TASK TO COMPLETE:
Each record below must be written out exactly as given.
----------
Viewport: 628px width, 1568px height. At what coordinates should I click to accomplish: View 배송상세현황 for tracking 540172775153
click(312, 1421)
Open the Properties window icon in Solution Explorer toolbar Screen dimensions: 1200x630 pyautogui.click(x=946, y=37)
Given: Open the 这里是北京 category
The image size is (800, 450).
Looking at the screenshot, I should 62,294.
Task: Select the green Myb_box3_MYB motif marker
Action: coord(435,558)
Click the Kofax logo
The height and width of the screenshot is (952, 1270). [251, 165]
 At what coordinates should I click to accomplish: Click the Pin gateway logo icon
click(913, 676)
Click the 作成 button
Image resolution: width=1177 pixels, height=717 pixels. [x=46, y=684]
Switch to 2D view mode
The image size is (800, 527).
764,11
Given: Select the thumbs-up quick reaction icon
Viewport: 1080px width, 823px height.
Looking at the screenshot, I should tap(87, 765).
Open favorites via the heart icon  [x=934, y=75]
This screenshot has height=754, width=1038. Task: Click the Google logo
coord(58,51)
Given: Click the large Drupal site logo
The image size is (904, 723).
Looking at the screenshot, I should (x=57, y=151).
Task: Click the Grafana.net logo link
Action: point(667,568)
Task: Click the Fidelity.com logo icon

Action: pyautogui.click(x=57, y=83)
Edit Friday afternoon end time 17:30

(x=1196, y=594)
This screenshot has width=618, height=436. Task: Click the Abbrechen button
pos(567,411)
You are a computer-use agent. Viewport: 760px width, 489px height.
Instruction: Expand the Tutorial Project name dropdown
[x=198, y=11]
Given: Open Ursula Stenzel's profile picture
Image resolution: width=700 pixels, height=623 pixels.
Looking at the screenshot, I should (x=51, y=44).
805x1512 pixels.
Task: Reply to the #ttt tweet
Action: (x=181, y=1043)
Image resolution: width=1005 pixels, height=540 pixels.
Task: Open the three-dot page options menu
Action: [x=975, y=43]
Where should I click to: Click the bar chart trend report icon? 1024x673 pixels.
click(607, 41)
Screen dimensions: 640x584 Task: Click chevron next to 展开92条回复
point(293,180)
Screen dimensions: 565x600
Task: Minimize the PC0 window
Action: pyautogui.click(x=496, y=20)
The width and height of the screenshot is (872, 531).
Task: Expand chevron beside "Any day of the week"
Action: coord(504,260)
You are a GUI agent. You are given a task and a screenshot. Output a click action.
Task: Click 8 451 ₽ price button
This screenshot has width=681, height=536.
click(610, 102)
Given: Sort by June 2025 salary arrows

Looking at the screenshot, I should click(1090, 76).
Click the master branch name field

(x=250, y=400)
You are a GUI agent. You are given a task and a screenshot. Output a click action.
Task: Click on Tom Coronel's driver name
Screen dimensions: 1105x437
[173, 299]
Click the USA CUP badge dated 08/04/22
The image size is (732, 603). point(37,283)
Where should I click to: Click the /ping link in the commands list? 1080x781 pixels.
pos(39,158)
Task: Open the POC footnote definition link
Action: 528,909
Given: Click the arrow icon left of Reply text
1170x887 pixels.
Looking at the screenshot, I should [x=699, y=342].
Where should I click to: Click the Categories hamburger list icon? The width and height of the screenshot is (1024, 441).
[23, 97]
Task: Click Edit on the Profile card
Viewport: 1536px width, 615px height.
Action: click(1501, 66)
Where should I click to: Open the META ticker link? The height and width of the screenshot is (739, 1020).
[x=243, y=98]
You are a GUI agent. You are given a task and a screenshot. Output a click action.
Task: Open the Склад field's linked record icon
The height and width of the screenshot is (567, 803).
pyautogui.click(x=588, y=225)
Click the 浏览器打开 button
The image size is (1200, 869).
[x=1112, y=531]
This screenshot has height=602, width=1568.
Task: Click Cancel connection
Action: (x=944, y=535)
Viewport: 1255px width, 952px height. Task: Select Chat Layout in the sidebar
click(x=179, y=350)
----------
ANSWER BELOW:
Viewport: 628px width, 1568px height. At what coordinates should I click to accomplish: View 배송상세현황 for tracking 540172775153
click(312, 1421)
Open the Properties window icon in Solution Explorer toolbar Screen dimensions: 1200x630 pyautogui.click(x=946, y=37)
Given: Open the 这里是北京 category
The image size is (800, 450).
Looking at the screenshot, I should 62,294.
Task: Select the green Myb_box3_MYB motif marker
Action: coord(435,558)
Click the Kofax logo
The height and width of the screenshot is (952, 1270). [251, 165]
 At what coordinates should I click to accomplish: Click the Pin gateway logo icon
click(913, 676)
Click the 作成 button
Image resolution: width=1177 pixels, height=717 pixels. [x=46, y=684]
Switch to 2D view mode
The image size is (800, 527).
764,11
Given: Select the thumbs-up quick reaction icon
Viewport: 1080px width, 823px height.
Looking at the screenshot, I should tap(87, 765).
Open favorites via the heart icon  [x=934, y=75]
This screenshot has height=754, width=1038. Task: Click the Google logo
coord(58,51)
Given: Click the large Drupal site logo
The image size is (904, 723).
Looking at the screenshot, I should (x=57, y=151).
Task: Click the Grafana.net logo link
Action: point(667,568)
Task: Click the Fidelity.com logo icon

Action: pyautogui.click(x=57, y=83)
Edit Friday afternoon end time 17:30

(x=1196, y=594)
This screenshot has width=618, height=436. Task: Click the Abbrechen button
pos(567,411)
You are a computer-use agent. Viewport: 760px width, 489px height.
Instruction: Expand the Tutorial Project name dropdown
[x=198, y=11]
Given: Open Ursula Stenzel's profile picture
Image resolution: width=700 pixels, height=623 pixels.
Looking at the screenshot, I should (x=51, y=44).
805x1512 pixels.
Task: Reply to the #ttt tweet
Action: (x=181, y=1043)
Image resolution: width=1005 pixels, height=540 pixels.
Task: Open the three-dot page options menu
Action: [x=975, y=43]
Where should I click to: Click the bar chart trend report icon? 1024x673 pixels.
click(607, 41)
Screen dimensions: 640x584 Task: Click chevron next to 展开92条回复
point(293,180)
Screen dimensions: 565x600
Task: Minimize the PC0 window
Action: pyautogui.click(x=496, y=20)
The width and height of the screenshot is (872, 531).
Task: Expand chevron beside "Any day of the week"
Action: coord(504,260)
You are a GUI agent. You are given a task and a screenshot. Output a click action.
Task: Click 8 451 ₽ price button
This screenshot has width=681, height=536.
click(610, 102)
Given: Sort by June 2025 salary arrows

Looking at the screenshot, I should click(1090, 76).
Click the master branch name field

(x=250, y=400)
You are a GUI agent. You are given a task and a screenshot. Output a click action.
Task: Click on Tom Coronel's driver name
Screen dimensions: 1105x437
[173, 299]
Click the USA CUP badge dated 08/04/22
The image size is (732, 603). point(37,283)
Where should I click to: Click the /ping link in the commands list? 1080x781 pixels.
pos(39,158)
Task: Open the POC footnote definition link
Action: 528,909
Given: Click the arrow icon left of Reply text
1170x887 pixels.
Looking at the screenshot, I should [x=699, y=342].
Where should I click to: Click the Categories hamburger list icon? The width and height of the screenshot is (1024, 441).
[23, 97]
Task: Click Edit on the Profile card
Viewport: 1536px width, 615px height.
Action: click(1501, 66)
Where should I click to: Open the META ticker link? The height and width of the screenshot is (739, 1020).
[x=243, y=98]
You are a GUI agent. You are given a task and a screenshot. Output a click action.
Task: Open the Склад field's linked record icon
The height and width of the screenshot is (567, 803).
pyautogui.click(x=588, y=225)
Click the 浏览器打开 button
The image size is (1200, 869).
[x=1112, y=531]
This screenshot has height=602, width=1568.
Task: Click Cancel connection
Action: (x=944, y=535)
Viewport: 1255px width, 952px height. Task: Select Chat Layout in the sidebar
click(x=179, y=350)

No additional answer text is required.